- **The problem**
Within the data that follows, set down exactly the lines from the one containing "Where should I click to: Switch" through the one containing "Given: Click the vertical", both ends included.

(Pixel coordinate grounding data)
%%

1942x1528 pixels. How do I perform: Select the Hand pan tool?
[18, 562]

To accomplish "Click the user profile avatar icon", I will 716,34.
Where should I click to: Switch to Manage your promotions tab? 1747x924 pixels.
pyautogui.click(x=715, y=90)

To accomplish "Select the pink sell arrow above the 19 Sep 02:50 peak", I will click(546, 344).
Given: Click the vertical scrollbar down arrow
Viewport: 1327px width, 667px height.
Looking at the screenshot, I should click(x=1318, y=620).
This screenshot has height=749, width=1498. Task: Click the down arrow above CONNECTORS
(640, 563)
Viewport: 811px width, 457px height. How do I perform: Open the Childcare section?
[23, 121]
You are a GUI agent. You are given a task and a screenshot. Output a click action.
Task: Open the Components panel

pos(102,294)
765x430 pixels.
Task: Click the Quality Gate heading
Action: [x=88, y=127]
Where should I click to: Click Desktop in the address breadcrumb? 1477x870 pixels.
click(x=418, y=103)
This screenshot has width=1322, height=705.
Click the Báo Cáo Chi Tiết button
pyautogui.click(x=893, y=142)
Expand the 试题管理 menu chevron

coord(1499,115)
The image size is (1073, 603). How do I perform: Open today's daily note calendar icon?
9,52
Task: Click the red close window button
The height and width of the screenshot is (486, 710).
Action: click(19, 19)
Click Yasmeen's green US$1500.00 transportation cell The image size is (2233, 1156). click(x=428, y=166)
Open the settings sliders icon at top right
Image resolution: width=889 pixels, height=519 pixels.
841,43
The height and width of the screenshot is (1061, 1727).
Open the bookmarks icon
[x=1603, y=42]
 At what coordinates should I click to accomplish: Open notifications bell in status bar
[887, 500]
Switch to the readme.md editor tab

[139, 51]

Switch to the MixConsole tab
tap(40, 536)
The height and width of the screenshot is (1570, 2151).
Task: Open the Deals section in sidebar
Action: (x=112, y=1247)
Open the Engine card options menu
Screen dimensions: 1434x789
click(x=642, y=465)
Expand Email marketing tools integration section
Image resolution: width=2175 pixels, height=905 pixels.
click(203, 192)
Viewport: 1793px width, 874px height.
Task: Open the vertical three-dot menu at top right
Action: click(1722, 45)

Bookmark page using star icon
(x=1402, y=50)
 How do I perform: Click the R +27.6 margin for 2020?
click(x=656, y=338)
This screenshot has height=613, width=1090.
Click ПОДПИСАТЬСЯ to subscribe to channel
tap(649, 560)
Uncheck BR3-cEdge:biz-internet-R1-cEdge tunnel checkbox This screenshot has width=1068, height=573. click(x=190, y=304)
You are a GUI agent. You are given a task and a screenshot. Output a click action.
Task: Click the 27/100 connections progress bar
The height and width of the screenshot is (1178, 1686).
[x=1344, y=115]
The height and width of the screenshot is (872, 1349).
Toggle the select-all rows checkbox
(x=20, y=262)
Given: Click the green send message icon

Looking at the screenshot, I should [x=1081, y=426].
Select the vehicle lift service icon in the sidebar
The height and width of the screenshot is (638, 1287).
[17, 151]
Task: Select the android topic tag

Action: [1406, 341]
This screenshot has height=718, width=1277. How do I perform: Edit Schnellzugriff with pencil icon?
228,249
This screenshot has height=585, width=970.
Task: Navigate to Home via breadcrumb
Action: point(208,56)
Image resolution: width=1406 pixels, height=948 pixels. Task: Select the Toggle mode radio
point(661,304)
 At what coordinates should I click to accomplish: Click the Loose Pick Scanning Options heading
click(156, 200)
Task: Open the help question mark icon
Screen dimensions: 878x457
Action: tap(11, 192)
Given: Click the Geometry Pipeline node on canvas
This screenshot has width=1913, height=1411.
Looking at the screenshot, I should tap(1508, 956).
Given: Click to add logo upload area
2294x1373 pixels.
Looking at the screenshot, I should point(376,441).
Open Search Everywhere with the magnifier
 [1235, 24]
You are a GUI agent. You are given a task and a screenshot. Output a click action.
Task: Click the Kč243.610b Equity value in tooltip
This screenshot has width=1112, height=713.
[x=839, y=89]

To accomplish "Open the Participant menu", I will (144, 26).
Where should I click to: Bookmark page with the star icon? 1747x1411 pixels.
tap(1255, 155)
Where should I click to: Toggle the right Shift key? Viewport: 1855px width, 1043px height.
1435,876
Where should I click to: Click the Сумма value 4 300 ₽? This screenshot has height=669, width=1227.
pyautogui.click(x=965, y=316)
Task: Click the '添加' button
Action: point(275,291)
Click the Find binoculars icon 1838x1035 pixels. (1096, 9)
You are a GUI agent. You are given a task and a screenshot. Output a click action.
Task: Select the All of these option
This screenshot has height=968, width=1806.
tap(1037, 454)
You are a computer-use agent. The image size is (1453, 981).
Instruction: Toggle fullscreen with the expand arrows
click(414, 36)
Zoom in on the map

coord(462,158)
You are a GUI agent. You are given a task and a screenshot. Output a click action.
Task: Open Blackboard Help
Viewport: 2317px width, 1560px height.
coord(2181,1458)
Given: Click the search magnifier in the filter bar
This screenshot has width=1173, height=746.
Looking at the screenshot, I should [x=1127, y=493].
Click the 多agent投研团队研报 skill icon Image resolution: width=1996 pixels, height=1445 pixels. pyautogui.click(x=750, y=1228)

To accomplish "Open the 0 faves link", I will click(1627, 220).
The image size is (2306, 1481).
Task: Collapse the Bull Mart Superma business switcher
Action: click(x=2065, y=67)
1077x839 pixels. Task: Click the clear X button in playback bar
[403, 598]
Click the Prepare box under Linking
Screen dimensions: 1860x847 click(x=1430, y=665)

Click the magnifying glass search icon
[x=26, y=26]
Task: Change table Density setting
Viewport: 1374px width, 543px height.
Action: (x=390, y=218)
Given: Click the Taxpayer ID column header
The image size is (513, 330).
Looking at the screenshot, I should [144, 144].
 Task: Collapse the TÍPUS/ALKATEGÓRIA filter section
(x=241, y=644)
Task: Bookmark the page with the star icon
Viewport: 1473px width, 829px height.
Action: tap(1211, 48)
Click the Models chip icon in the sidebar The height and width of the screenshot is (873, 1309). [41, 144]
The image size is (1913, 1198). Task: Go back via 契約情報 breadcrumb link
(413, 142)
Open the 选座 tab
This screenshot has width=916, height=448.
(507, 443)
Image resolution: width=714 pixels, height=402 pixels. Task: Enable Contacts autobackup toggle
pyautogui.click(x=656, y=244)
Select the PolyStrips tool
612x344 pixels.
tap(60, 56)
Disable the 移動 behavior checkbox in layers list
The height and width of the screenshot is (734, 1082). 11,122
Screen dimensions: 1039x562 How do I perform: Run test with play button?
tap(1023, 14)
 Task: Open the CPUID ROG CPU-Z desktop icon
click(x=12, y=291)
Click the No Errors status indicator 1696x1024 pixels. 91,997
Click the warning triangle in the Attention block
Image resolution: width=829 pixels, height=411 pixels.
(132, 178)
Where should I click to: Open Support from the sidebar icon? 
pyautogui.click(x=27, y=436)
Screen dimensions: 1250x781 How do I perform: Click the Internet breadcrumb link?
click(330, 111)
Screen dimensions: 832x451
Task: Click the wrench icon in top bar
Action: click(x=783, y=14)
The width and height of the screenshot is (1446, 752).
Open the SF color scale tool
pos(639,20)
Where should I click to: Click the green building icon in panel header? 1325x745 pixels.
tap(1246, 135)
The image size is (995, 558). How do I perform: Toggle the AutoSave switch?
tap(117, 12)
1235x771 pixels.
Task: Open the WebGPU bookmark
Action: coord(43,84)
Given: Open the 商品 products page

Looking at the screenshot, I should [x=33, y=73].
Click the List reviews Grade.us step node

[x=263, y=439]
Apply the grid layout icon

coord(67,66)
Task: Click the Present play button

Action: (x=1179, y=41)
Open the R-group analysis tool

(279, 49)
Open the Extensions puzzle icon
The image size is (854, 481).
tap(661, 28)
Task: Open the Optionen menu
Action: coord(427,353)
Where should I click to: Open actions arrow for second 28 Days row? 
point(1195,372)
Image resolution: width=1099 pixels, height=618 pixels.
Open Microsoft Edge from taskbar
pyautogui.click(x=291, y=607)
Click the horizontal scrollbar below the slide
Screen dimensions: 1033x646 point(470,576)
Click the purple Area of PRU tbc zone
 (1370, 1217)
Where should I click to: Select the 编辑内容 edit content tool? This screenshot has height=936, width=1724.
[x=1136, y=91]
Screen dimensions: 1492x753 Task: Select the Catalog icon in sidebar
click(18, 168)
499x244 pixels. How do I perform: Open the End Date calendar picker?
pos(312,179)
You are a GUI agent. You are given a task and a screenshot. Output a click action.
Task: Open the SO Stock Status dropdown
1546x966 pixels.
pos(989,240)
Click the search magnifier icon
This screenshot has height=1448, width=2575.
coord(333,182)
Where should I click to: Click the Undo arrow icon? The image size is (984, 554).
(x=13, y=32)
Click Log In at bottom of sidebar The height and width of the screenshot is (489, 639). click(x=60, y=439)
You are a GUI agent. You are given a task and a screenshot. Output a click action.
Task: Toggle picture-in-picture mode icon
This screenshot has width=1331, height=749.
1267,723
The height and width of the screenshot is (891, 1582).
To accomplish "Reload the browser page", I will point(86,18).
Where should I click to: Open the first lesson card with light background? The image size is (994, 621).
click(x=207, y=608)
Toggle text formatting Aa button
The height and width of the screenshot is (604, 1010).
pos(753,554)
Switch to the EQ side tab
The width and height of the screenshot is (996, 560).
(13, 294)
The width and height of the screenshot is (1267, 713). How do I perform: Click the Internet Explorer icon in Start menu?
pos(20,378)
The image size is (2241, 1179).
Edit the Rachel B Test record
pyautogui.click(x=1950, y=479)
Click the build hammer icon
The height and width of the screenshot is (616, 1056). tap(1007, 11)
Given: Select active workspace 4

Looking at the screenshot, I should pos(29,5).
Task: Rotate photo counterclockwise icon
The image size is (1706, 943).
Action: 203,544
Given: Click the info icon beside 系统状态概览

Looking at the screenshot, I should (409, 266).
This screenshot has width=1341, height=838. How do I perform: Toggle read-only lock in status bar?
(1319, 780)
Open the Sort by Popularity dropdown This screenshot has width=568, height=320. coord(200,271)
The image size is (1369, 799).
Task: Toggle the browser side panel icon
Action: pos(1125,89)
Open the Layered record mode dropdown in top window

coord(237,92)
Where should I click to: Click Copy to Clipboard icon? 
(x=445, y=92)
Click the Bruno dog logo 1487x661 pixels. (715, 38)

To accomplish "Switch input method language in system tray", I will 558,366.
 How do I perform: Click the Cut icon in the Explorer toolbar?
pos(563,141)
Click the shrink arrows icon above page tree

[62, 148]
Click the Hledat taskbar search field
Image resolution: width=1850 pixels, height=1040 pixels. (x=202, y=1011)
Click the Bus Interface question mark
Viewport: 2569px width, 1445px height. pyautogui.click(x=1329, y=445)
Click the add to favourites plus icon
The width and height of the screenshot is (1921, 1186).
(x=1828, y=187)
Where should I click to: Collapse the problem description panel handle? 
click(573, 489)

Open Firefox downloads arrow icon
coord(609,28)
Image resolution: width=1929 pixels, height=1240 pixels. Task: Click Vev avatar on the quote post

%%

- **Written response**
Where should I click to: Switch to Manage your promotions tab? 1747x924 pixels.
pyautogui.click(x=715, y=90)

To accomplish "Select the pink sell arrow above the 19 Sep 02:50 peak", I will click(546, 344).
Given: Click the vertical scrollbar down arrow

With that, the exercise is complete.